_Exercise_
A line belongs in the answer if it contains "will"; copy every such line from the entries below.

=-=-=

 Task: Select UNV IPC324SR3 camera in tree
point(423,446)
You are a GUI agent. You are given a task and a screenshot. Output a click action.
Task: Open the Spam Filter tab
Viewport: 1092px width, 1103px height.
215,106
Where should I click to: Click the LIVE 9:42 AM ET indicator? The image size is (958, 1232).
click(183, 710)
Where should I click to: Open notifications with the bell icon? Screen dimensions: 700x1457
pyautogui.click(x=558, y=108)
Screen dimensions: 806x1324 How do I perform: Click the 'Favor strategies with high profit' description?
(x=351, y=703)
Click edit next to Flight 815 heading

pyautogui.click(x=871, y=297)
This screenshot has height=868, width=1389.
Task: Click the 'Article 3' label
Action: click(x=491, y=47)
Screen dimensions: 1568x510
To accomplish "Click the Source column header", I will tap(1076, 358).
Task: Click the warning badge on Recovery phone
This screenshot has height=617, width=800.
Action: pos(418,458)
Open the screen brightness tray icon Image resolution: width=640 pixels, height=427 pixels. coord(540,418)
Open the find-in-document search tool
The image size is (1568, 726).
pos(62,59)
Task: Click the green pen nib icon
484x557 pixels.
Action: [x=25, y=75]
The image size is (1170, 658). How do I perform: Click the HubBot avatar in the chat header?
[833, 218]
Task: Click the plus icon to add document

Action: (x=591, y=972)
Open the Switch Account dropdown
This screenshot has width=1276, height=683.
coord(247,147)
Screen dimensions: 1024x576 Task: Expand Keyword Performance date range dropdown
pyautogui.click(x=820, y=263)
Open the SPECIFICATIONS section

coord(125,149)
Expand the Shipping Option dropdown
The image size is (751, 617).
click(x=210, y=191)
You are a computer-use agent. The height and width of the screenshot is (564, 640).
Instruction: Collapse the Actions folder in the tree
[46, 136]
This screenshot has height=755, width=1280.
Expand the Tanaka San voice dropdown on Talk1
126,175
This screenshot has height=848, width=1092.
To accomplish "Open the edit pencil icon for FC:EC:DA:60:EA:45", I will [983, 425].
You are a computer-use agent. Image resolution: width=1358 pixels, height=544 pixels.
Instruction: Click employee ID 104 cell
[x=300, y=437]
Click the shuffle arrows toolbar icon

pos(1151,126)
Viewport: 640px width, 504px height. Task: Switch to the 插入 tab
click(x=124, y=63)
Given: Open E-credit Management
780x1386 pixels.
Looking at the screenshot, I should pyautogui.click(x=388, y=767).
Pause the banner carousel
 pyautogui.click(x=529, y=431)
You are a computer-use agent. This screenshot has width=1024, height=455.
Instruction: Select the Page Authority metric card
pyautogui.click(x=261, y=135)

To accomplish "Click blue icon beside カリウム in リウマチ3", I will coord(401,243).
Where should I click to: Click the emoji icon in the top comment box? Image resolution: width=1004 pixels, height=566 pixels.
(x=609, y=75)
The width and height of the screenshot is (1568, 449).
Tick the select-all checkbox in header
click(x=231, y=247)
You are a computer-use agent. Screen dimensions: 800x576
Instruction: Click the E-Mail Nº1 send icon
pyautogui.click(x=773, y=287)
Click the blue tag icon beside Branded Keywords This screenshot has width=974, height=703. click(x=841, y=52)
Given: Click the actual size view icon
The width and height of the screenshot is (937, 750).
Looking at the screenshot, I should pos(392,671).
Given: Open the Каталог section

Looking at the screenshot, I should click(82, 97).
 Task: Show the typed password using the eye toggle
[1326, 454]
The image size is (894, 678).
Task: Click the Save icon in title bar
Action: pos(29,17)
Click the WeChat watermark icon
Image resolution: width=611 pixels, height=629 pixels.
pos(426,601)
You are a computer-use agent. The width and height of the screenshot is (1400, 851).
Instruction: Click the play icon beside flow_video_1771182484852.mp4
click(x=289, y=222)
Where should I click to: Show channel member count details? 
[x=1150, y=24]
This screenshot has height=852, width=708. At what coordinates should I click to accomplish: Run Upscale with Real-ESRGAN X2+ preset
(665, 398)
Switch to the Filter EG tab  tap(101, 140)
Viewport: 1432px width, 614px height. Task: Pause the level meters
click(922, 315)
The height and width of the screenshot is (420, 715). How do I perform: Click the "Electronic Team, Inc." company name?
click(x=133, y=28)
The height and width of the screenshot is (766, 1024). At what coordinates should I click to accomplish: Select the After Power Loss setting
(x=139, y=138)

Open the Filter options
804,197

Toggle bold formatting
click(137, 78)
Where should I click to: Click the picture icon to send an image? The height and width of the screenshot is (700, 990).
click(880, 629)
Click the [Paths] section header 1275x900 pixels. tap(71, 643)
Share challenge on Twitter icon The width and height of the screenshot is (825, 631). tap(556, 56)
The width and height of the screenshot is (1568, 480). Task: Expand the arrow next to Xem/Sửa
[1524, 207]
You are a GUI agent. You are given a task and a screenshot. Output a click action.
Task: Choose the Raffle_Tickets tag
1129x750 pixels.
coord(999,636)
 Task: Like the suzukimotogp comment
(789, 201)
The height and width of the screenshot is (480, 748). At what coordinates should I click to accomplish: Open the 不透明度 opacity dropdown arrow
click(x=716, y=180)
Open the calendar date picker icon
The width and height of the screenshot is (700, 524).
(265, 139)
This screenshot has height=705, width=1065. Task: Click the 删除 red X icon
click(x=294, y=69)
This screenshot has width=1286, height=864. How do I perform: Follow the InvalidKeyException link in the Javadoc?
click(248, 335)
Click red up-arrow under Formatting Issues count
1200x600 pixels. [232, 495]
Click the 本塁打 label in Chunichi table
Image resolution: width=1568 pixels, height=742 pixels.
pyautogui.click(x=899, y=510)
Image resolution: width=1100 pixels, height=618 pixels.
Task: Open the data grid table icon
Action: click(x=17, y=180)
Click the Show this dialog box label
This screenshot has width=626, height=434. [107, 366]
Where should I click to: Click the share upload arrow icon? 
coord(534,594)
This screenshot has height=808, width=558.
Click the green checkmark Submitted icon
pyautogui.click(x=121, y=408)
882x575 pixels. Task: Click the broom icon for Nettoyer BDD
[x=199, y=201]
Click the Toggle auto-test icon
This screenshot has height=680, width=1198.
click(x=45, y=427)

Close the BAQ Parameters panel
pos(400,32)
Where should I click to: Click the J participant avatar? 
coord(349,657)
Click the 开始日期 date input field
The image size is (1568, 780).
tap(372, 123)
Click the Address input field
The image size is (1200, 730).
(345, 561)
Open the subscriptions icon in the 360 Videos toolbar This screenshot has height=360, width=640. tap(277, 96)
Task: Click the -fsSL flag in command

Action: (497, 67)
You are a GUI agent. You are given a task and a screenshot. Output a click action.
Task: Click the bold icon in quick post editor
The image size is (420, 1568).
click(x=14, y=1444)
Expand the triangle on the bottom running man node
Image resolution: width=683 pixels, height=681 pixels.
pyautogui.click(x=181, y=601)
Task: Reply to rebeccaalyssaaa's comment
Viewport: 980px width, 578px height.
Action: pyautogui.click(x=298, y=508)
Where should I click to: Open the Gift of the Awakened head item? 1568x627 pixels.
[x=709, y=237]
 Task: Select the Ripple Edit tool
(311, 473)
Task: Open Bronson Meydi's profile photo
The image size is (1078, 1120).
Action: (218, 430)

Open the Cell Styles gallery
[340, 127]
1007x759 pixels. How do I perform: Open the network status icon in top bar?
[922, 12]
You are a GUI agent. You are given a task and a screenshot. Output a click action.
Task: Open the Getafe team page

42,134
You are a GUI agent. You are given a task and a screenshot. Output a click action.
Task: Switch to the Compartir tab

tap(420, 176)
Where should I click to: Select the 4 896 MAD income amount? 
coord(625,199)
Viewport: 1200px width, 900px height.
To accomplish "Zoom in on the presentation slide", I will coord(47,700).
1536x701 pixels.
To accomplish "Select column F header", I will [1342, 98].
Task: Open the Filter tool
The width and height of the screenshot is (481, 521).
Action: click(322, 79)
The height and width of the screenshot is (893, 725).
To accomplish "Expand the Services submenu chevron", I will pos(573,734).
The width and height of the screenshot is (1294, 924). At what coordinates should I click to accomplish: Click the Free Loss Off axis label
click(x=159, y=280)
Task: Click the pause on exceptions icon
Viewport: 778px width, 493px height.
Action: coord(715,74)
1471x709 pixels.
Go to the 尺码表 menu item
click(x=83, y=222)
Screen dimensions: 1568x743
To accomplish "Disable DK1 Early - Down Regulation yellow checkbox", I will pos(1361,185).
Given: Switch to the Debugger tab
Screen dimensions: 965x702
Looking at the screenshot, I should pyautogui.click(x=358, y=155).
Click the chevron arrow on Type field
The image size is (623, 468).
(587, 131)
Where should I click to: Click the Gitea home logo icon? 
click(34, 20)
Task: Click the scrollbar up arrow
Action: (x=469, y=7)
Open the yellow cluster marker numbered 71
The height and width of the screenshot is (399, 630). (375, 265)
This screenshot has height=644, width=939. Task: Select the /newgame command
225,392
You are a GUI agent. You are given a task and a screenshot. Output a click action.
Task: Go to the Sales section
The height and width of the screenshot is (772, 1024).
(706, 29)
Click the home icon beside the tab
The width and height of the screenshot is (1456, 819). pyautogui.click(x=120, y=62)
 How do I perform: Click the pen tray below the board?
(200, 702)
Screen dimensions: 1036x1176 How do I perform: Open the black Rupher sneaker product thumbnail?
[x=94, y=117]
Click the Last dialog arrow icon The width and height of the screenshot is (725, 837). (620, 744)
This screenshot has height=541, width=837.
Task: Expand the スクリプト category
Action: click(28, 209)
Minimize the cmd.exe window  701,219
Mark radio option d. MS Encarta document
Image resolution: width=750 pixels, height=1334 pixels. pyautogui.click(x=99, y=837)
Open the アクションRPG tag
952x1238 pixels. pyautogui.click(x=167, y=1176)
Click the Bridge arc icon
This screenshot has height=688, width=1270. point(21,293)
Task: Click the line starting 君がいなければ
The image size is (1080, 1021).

=-=-=

_Solution below_
To accomplish "Click the Source column header", I will tap(1076, 358).
To accomplish "Open the edit pencil icon for FC:EC:DA:60:EA:45", I will [983, 425].
To accomplish "Click blue icon beside カリウム in リウマチ3", I will coord(401,243).
To accomplish "Zoom in on the presentation slide", I will coord(47,700).
To accomplish "Select column F header", I will [1342, 98].
To accomplish "Expand the Services submenu chevron", I will pos(573,734).
To accomplish "Disable DK1 Early - Down Regulation yellow checkbox", I will pos(1361,185).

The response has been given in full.